In light of yesterday's post about ASPIRE--and the op-ed from Newt Gingrich, Peter Ferrara and Emily Renwick--I wanted to highlight resources for those that might have questions about ASPIRE.
We maintain a webpage devoted entirely to our proposal for universal children's savings accounts, here. As this year has moved forward, we have updated the relevant materials that serve as background documents for ASPIRE. As time marches forward and our understanding of the issues involved in the legislation has evolved, so too has the proposal. While the basics remain largely the same, we've issued new versions of the ASPIRE Summary, as well as the ASPIRE Citizen's Guide.
Most recently, we've issued an updated ASPIRE Questions and Answers document. Check it out.
My favorite entry:
15. Can America really afford this? How is this paid for?

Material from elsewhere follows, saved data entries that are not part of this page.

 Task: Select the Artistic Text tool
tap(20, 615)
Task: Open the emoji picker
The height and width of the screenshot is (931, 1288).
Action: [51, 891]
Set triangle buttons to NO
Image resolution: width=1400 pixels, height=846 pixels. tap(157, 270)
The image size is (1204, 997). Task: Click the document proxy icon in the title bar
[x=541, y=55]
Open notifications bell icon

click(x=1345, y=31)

The cost of the legislation in 2009, if approved, would be $3.25 billion, a small fraction of the projected $3.1 trillion Federal budget in that year. However, this cost is different than virtually all other proposals for new spending or tax cuts because none of it would constitute a reduction in national savings - for the first 18 years of the program, all "outlays" would be fully invested, which would help spur the economy and promote long-term economic growth. In fact, the bill should increase national savings to the extent that its matching benefits and other incentives would encourage families to save more. Nevertheless, the current federal budget deficit is a significant public policy issue that will affect consideration of all existing and proposed federal policies. The bill does not assume that the legislation's outlays would be offset by any particular revenue source. However, the bill sponsors have expressed a commitment to pay for this proposal with other budgetary offsets.